I have attached a docx file[
attachment=6422] with the text which has been converted from EVA. In general, I started by translating the Voynich symbols into letters of the alphabet so that the composition was at least 22 letters. Otherwise, it is difficult for me to imagine the usefulness of the text. My goal was to compare the percentage ratio of the number of letters and n-grams in the VMs text with the data on the texts of real languages (Latin, Italian, Greek and Turkish).
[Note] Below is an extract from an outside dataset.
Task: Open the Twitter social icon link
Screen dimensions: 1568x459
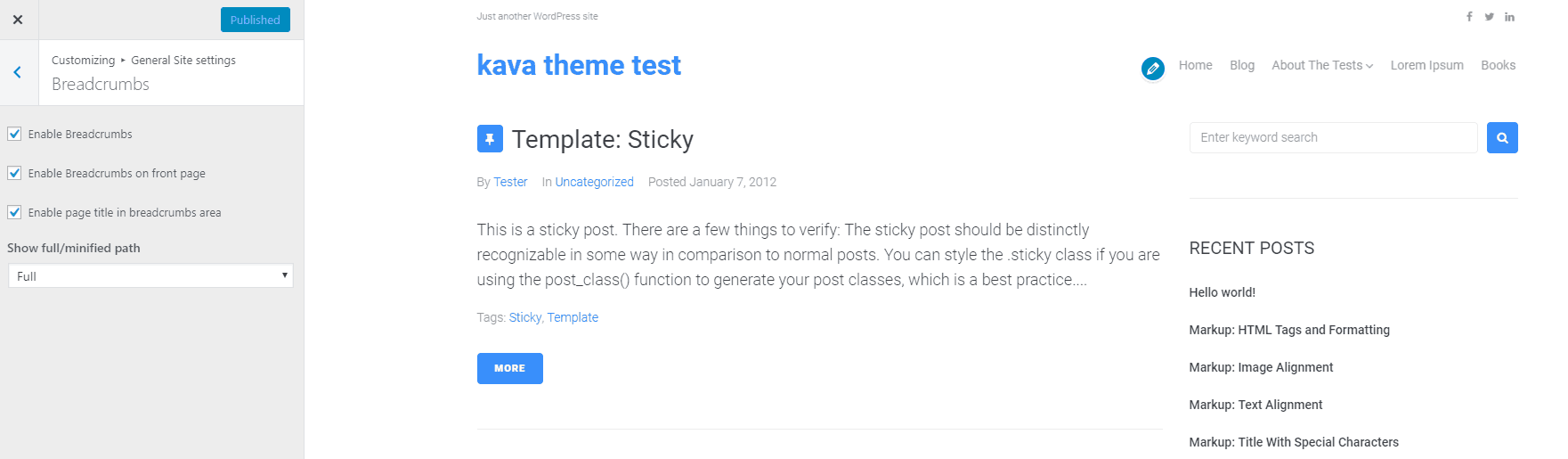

Of course, I didn't select the texts by length, as I just used the site You are not allowed to view links.
Register or
Login to view., but I think that there will be no cardinal differences, since the Voynich indicators are much higher than ones in the texts in these languages, although if there is more time, maybe I'll do more accurate comparisons.
If we consider the Voynich text includes vowels and consonants either, we can suppose that at least "o", "e" and "y" must be vowels, as well, possibly, "a" and "ch" or "i", as the most frequent letters in such languages as Latin, Italian, Spanish, French, Greek and Turkish are vowels.
The most frequent letter:
Latin "I" takes ~11.5 %, "E" - 11.35 %;
Greek "A" - ~10.75 %;
Italian "E" - ~11.5 %;
Turkish "A" - ~11.55 %.
The most frequent letter in EVA: "o" takes 13.3 %.
A 14281 7,46%
C 13314 6,95%
D 12973 6,77%
E 20070 10,48%
F 505 0,26%
G 96 0,05%
H 17856 9,32%
I 11732 6,12%
K 10934 5,71%
L 10518 5,49%
M 1116 0,58%
N 6141 3,21%
O 25468 13,30%
P 1630 0,85%
Q 5423 2,83%
R 7456 3,89%
S 7387 3,86%
T 6944 3,63%
V 9 0,00%
X 35 0,02%
Y 17655 9,22%
Z 2 0,00%
Sum: 191545
The most frequent Voynich letters with the transliteration of 22 letters where combinations "ch", "sh", "ckh", "cth", "cph", "cfh" stand for separate letters, "ee" stands for a separate letter that is not equal to "e", "q" - null: "o" - 15.76 %, "y" - 10.93 %, "a" - 8.84 %.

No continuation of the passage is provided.